**What this task involves**
Beneath this line is the data. Output exactly the lines from the line with "The width and" to the line with "Open Security via", both ends included, and nothing more.

**Data**

((

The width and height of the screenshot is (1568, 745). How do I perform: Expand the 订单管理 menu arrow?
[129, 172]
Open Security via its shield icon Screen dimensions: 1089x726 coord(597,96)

))
((

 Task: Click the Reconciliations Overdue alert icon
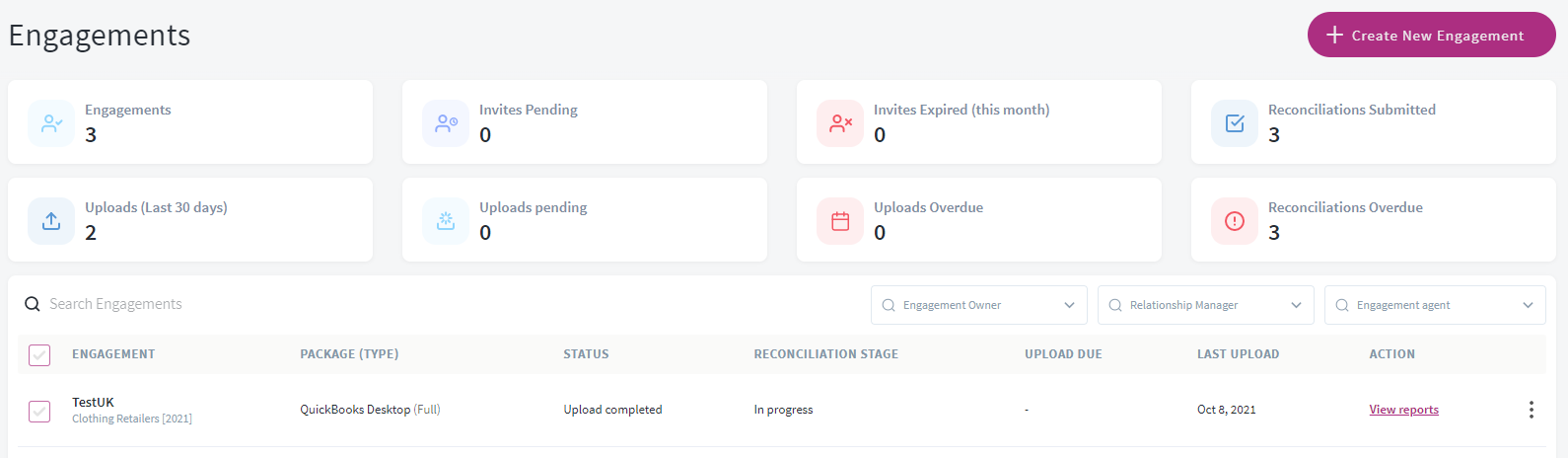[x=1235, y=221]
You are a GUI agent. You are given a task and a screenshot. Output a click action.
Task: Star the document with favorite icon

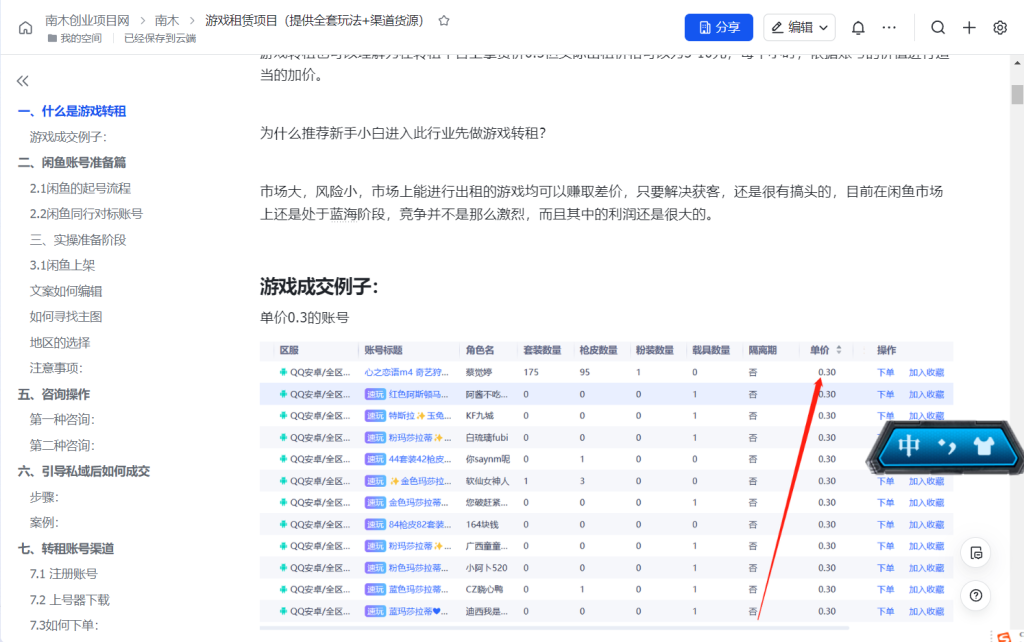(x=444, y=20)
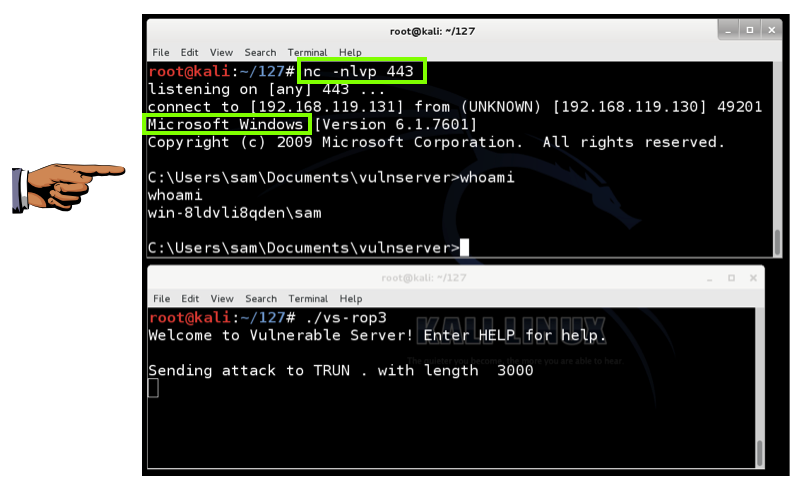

))
((

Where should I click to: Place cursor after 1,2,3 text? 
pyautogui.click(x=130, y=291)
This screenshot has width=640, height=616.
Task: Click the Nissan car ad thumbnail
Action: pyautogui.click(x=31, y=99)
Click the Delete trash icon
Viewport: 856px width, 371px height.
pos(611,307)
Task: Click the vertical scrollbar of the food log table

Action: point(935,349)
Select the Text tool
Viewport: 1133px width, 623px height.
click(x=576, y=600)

))

**Written reply**
The width and height of the screenshot is (1568, 745). How do I perform: Expand the 订单管理 menu arrow?
[129, 172]
Open Security via its shield icon Screen dimensions: 1089x726 coord(597,96)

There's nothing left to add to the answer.